Genomic and functional evidence reveals molecular insights into the origin of echolocation in whales

Abstract

Echolocation allows toothed whales to adapt to underwater habitats where vision is ineffective. Because echolocation requires the ability to detect exceptional high-frequency sounds, fossils related to the auditory system can help to pinpoint the origin of echolocation in whales. However, because of conflicting interpretations of archaeocete fossils, when and how whales evolved the high-frequency hearing correlated with echolocation remain unclear. We address these questions at the molecular level by systematically investigating the convergent evolution of 7206 orthologs across 16 mammals and find that convergent genes between the last common ancestor of all whales (LCAW) and echolocating bats are not significantly enriched in functional categories related to hearing, and that convergence in hearing-related proteins between them is not stronger than that between nonecholocating mammalian lineages and echolocating bats. However, these results contrast with those of parallel analyses between the LCA of toothed whales (LCATW) and echolocating bats. Furthermore, we reconstruct the ancestral genes for the hearing protein prestin for the LCAW and LCATW; we show that the LCAW prestin exhibits the same function as that of nonecholocating mammals, but the LCATW prestin shows functional convergence with that of extant echolocating mammals. Mutagenesis shows that functional convergence of prestin is driven by convergent changes in the prestins S392A and L497M in the LCATW and echolocating bats. Our results provide genomic and functional evidence supporting the origin of high-frequency hearing in the LCAW, not the LCATW, and reveal molecular insights into the origin and evolutionary trajectories of echolocation in whales.

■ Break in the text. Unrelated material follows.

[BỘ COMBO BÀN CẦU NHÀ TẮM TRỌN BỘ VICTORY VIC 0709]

Fig. 1. Detection of convergence between echolocating bats and ancestral whales.

(A) Phylogeny of the mammalian species used to detect molecular convergence in this study. Bold lineages indicate toothed whales and echolocating bats with high-quality genomic data, and dashed lineages indicate the nonecholocating baleen whales and Old World fruit bats. The branches labeled I, II, III, IV, and V denote where convergent sites are counted. (B) Different comparisons of C/Ds of hearing-related genes based on the data set containing the inferred amino acids with ≥0.95 posterior probabilities. The numbers of convergent and divergent sites are given on the bars. C/D indicates the ratio of the number of convergent sites to the number of divergent sites. The P values are from two-tailed χ² tests.

Fig. 2. Evolutionary convergence is significantly higher for hearing genes than for nonhearing genes between LCATW and echolocating bats.

Frequency distributions of C/Ds from 104 genes unrelated to hearing for a total of 1000 random sets in the I and II (A), I and III (B), I and IV (C), and I and V (D) comparisons based on the data set containing the inferred amino acids with ≥0.95 posterior probabilities. The arrow in each panel indicates the ratio of the number of convergent sites to the number of divergent sites (C/D) identified from 104 hearing-related genes from different comparisons. C/D indicates the ratio of the number of convergent sites to the number of divergent sites.

Fig. 3. Functional results of prestin in modern whales.

(A) Phylogenetic relationships of whales with prestin sequences. Species names in red indicate echolocating toothed whales, and those in blue denote nonecholocating whales. Underlined names are representative species chosen for the functional examination of their prestin genes. (B) Representative fitting curves of nonlinear capacitance obtained from human embryonic kidney (HEK) 293 cells transfected by prestin. Different line types and colors indicate different species. (C) Comparison of three functional parameters, 1/α, V_1/2, and Q_max/C_lin, between echolocating and nonecholocating whales. All values are presented as means ± SE. *P < 0.05, **P < 0.01, ***P < 0.001. All P values are from Student’s t tests.

Fig. 4. Plot of 1/α versus the frequency of best hearing sensitivity showing significant relationships (R = 0.77, P = 0.015, F test).

Squares represent whale species, and circles represent other mammals. The squares in red indicate echolocating mammals, and those in blue denote nonecholocating mammals.

Fig. 5. Functional tests for resurrected ancestral prestin genes.

(A) Schematic phylogenetic tree showing the nodes where ancestral prestin genes are examined. Representative fitting curves of NLC derived from ancestral prestins are shown. (B) Comparison of 1/α values of prestin among the ancestral and living whales as well as their outgroup. (C) Convergent sites (S392A and L497M) between the LCATW and echolocating bats account for enhancement of the functional parameter 1/α. Both convergent sites have mutations based on the prestin backgrounds of the LCAW and the LCATW, respectively. Values of 1/α significantly increase in the LCAW double mutant and decrease in the LCATW double mutant when compared to their respective wild-type controls. All values are given as means ± SE. **P < 0.01 and ***P < 0.001. All P values are from Student’s t tests.